Ross Clark Ross Clark

Andrew Bailey’s revealing salary slip-up

If Bank of England Governor Andrew Bailey was expecting to bat away some gentle questions on monetary policy before the Commons this morning, he hadn’t reckoned on Labour MP Angela Eagle. She was quietly frothing with rage at Bailey’s recent suggestion that workers need to exercise restraint when asking for a pay rise in order to tackle inflation. 

Eagle began like the late Bamber Gascoigne with a series of quick-fire questions on the median salary of UK workers and care workers. Alas, salaries turned out not to be Bailey’s specialist subject — not even when Eagle asked him about his own. ‘It’s somewhere over £500,000,’ Bailey stumbled, before adding ‘I don’t carry that around in my head’. In fact, his base salary for 2020/21 was £476,596, on top of which he received £1,989 in taxable benefits, £95,319 payments in lieu of pension contributions, and £1,634 of ‘other’ remuneration, bringing the total to £575,538 — 18 times the median UK worker’s earnings.

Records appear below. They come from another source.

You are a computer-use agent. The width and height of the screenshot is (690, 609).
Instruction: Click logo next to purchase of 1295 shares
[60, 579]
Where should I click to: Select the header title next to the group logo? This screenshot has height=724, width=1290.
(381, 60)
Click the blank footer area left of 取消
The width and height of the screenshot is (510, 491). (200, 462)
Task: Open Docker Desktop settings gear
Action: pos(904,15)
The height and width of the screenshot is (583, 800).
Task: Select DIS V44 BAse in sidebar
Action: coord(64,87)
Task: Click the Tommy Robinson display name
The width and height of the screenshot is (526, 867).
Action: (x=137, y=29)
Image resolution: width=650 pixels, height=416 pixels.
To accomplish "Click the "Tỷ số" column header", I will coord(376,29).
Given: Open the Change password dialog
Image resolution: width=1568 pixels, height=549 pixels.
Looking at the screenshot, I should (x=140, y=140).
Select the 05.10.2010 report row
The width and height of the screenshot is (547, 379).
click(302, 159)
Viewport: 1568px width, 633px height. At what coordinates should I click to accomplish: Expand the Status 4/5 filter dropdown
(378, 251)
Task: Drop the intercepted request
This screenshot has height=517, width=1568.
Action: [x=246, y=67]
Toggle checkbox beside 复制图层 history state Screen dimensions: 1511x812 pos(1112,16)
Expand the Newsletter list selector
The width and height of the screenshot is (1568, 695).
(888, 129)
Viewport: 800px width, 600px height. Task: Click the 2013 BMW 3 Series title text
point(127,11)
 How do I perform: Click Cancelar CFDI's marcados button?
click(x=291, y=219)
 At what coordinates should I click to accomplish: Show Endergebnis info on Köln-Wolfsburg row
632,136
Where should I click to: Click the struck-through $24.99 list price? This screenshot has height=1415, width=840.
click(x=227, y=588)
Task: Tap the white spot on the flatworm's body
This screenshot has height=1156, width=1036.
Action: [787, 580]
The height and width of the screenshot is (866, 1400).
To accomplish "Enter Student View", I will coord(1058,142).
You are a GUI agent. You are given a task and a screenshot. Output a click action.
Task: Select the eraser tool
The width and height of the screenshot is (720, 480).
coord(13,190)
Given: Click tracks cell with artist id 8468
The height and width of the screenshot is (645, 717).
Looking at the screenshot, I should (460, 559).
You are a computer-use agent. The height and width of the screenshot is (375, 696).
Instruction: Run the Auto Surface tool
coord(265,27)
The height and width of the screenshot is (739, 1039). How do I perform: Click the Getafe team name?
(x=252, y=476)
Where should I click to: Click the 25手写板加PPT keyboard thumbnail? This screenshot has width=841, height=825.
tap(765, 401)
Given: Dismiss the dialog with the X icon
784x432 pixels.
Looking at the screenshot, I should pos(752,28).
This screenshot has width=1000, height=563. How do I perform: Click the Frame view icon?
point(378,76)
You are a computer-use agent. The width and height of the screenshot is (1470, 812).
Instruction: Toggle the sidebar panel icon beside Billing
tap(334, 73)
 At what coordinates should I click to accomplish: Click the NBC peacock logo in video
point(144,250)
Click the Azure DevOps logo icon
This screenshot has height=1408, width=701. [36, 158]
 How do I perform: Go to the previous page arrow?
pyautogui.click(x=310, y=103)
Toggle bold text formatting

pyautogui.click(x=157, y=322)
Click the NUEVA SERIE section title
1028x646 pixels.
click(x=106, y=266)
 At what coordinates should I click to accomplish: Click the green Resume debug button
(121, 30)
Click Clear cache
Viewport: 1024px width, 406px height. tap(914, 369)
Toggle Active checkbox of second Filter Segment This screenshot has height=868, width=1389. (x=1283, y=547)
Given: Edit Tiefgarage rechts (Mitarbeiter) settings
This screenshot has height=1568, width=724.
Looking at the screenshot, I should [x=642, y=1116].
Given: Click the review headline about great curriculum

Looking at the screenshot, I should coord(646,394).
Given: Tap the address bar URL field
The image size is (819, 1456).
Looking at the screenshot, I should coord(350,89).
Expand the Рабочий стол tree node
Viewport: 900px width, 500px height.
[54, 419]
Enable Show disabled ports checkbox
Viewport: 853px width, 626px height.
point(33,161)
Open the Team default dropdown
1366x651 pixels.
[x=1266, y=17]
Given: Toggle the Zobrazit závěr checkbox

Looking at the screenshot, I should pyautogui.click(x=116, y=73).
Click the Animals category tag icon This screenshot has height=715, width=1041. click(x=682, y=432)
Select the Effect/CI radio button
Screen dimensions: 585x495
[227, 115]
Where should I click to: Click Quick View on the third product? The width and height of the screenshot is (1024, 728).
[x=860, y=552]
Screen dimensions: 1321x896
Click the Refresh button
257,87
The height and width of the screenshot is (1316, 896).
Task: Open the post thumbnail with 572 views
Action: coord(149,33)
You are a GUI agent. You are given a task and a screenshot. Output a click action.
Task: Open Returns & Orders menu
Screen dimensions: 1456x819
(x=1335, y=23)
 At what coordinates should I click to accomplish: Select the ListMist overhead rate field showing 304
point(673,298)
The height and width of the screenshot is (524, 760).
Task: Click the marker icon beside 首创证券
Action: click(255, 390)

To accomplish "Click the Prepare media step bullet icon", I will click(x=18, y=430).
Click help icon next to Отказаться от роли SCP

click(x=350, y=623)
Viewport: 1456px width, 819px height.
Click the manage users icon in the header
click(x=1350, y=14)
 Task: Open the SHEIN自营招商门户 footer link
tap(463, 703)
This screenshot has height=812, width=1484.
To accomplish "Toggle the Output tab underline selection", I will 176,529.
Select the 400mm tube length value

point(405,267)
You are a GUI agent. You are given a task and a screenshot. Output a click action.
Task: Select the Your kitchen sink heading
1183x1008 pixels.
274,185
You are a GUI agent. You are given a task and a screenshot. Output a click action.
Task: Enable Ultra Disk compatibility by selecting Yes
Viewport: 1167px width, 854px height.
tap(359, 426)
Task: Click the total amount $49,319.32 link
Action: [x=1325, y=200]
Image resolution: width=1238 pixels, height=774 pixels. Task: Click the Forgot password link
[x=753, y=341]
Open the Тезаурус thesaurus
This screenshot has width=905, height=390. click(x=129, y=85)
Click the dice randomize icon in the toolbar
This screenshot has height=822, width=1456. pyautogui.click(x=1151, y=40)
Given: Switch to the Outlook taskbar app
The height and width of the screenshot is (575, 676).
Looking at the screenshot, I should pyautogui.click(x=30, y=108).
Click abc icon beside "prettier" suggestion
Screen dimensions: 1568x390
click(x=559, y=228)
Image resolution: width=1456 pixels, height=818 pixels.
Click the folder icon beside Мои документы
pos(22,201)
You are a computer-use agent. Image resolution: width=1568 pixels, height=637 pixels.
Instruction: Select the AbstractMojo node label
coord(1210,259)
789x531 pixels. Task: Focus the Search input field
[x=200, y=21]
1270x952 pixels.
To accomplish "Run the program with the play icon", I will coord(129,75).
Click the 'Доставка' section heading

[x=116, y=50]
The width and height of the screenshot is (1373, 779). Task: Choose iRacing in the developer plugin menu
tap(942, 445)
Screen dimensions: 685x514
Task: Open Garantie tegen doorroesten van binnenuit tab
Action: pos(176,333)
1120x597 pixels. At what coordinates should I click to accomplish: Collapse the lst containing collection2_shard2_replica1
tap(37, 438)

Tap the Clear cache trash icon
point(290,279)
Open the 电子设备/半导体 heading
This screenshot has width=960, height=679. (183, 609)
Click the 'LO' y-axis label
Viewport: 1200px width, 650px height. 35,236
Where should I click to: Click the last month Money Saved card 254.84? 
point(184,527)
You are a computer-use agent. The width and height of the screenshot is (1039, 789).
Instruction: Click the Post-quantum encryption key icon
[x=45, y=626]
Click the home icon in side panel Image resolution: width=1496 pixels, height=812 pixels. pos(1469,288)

Salaries turned out not to be Bailey’s specialist subject — not even when Eagle asked him about his own

Eagle’s quite reasonable point was that earnings in real terms have been pretty static for the past 14 years — so when will workers be allowed a pay rise without being accused of adding to inflation? Bailey’s less-than-satisfactory reply was that the poor would suffer most from inflation. 

Eagle then asked him about bankers’ bonuses and executive pay: should they, too, be exercising restraint? Bailey switched tack and said it wasn’t the job of the Bank of England to tell anyone they can’t have a pay rise.